[Problem requirements] Start at the line below containing "Identify the click" and stop at the line containing "Contact Us (79, 959)". Repeat every line of that stretch exactly, and nothing outside it.
======== The data
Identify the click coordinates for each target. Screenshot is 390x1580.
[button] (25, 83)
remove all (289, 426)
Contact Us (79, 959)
================
======== The data
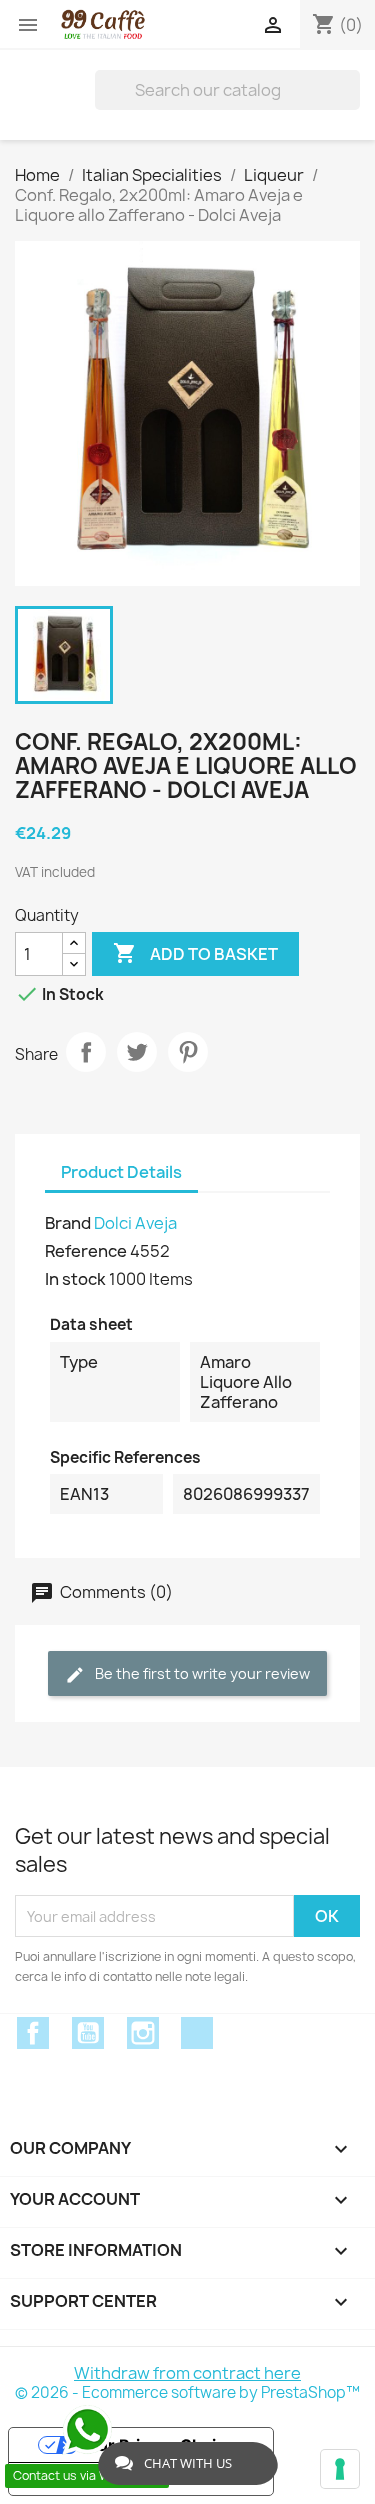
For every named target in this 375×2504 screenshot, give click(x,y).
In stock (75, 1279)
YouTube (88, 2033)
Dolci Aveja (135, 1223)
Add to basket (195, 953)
================
======== The data
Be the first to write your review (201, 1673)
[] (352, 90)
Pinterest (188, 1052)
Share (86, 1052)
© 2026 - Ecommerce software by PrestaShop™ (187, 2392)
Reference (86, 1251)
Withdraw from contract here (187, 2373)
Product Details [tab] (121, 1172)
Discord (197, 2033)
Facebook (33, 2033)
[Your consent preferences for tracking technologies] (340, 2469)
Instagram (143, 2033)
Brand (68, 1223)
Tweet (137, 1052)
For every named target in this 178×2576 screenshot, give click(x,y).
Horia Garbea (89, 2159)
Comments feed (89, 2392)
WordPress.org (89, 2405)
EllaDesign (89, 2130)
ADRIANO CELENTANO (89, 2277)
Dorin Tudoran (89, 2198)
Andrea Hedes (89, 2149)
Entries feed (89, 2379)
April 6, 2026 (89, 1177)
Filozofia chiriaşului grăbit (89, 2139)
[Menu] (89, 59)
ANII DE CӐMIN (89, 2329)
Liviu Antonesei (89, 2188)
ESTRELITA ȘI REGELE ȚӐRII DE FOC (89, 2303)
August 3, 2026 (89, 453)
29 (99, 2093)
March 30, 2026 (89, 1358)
================
[Output of the task]
Identify the click coordinates for each target. Screenshot is 390x1580.
[button] (25, 83)
remove all (289, 426)
Contact Us (79, 959)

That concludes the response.